Background technique
Drainage pipeline is important one of the infrastructure in city, as the rapid development of sociaty and economy, the draining in city
Pipe-line system is gradually improved, and has been achieved for the achievement to attract people's attention and brings huge social benefit, while we also infuse
It anticipates and arrives, many pipeline agings are serious, and there are surface corrosions, in spite of illness operation, and thus bring hidden danger is to people's living standard and people
The influence of people's living safety is huge, detection of the development to drainage pipeline inside corrosion, in time with scientific method guidance
Maintenance work, has been the task of top priority.The disasters such as collapse to effectively prevent road surface, measurement drainage pipeline inside corrosion is deep
Degree and area, and progress pipeline rehabilitation becomes to be even more important in time.Currently, mainly dividing in engineering the measurement method of disease
To utilize laser range finder, impulse eddy current, Magnetic Flux Leakage Inspecting, structure light and CCTV method.

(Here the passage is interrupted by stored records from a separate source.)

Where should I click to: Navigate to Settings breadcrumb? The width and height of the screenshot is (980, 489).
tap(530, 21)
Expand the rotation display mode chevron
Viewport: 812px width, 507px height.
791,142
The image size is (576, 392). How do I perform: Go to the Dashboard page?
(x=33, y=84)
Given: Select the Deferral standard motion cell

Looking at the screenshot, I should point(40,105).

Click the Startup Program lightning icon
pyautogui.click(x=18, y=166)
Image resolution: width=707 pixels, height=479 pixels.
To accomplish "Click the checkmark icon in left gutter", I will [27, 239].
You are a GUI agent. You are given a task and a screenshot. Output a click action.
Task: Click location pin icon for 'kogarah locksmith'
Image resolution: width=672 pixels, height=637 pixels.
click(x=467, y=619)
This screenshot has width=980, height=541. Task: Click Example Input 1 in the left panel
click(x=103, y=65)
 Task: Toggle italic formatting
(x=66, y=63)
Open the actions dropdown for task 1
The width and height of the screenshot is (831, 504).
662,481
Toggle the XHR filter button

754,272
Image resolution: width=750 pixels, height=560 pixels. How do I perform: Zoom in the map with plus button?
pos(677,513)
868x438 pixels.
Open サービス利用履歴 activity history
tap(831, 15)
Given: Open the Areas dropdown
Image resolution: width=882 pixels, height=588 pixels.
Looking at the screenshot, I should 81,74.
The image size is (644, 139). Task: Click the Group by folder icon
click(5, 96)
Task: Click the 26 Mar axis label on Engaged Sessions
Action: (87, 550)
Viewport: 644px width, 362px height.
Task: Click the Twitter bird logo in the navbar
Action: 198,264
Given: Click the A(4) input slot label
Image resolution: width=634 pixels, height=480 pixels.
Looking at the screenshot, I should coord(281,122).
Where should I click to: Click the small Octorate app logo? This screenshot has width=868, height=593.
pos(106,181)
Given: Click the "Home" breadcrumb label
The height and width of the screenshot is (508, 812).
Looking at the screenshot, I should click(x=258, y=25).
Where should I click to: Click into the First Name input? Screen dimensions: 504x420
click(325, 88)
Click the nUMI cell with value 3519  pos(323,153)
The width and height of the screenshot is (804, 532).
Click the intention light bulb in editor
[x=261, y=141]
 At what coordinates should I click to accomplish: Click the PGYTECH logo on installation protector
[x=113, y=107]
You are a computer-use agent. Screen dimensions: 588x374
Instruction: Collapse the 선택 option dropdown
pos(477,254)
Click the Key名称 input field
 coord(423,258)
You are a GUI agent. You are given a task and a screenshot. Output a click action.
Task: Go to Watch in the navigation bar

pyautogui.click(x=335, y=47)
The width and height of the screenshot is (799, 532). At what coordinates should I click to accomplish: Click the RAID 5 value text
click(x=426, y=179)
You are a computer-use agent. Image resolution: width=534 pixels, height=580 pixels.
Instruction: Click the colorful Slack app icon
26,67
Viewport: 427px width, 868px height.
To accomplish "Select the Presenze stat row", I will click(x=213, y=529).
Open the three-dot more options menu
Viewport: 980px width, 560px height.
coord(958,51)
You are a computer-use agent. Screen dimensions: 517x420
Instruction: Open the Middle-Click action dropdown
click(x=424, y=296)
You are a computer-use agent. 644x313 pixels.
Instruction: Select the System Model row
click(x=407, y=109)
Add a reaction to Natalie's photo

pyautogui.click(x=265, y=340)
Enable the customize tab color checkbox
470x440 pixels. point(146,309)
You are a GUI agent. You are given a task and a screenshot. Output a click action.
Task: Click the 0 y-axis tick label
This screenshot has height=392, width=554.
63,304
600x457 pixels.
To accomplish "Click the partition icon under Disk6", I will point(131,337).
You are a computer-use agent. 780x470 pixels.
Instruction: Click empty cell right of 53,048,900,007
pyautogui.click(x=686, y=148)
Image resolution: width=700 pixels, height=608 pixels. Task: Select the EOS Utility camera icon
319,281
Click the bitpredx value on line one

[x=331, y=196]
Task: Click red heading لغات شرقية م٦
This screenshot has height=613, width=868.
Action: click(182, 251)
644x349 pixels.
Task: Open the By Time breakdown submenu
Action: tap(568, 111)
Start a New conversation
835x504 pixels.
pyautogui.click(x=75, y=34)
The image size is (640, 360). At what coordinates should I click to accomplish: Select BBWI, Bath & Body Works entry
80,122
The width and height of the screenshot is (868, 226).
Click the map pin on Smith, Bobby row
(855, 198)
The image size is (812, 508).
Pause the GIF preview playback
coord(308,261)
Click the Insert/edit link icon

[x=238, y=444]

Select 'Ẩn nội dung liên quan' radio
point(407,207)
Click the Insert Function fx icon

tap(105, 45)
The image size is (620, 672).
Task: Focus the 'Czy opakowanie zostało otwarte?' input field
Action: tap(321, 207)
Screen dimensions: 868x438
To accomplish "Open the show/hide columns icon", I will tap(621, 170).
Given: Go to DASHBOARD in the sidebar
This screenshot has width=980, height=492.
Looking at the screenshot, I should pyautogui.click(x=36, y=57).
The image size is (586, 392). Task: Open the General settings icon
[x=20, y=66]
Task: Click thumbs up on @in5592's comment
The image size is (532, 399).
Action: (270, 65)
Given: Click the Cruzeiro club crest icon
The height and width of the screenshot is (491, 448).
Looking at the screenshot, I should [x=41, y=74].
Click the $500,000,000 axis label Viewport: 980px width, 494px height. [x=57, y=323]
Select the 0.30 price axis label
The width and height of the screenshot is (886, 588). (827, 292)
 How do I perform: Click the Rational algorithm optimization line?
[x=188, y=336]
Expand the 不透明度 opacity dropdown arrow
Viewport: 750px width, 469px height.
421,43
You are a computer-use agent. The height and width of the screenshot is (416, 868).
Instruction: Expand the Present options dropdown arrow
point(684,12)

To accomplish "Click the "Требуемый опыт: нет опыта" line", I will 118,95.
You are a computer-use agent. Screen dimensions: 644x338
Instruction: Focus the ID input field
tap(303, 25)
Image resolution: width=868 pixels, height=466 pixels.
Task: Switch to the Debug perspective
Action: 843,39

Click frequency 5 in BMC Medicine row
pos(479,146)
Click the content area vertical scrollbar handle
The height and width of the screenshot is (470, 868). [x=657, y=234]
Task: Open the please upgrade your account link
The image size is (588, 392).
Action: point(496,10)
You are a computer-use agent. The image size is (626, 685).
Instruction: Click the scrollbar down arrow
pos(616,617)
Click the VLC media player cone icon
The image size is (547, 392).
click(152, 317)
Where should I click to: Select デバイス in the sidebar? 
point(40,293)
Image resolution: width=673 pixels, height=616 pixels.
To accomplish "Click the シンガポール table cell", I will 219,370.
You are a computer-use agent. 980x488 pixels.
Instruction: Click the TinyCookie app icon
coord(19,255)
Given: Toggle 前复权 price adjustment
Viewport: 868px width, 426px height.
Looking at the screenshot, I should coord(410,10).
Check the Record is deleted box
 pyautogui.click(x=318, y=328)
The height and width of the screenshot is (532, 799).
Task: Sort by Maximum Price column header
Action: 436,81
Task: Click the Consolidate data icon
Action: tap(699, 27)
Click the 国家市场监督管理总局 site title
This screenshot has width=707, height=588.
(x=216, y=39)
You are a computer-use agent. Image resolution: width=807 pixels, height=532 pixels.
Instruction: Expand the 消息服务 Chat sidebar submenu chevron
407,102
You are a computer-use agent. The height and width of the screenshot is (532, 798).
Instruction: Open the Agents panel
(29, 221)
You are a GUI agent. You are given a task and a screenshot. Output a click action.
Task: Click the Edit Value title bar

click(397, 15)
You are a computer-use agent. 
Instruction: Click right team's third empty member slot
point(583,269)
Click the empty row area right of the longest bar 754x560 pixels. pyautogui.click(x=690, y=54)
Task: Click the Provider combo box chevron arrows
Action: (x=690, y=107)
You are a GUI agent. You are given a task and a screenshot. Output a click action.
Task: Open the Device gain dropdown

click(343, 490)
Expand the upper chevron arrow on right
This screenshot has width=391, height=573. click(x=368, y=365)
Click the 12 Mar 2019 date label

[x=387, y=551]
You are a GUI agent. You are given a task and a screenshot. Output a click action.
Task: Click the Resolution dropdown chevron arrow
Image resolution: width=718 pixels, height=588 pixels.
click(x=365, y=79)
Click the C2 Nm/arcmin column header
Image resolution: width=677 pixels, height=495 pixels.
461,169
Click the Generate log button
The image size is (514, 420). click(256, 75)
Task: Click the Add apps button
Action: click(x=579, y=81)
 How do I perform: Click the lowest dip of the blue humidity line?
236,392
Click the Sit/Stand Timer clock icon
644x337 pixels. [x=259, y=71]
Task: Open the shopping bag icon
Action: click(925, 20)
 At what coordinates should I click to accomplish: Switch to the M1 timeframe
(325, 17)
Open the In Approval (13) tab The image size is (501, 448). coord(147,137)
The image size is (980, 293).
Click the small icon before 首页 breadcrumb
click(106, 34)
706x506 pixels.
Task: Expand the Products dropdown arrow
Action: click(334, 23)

Drainage pipeline Defect inspection method, energy are completed using laser range finder, impulse eddy current, Magnetic Flux Leakage Inspecting, structure light
Disease three-dimensional data is effectively obtained, overcomes the problems, such as the uncertainty and work safety of artificial detection, but that there are measuring instruments is expensive,
Complicated for operation, the problems such as interactive capability is weak, affected by noise big;Piping disease is completed based on CCTV method to detect to obtain reality
The problems such as border application, detection is more intuitive, and interactive capability is strong, but not high there are detection accuracy.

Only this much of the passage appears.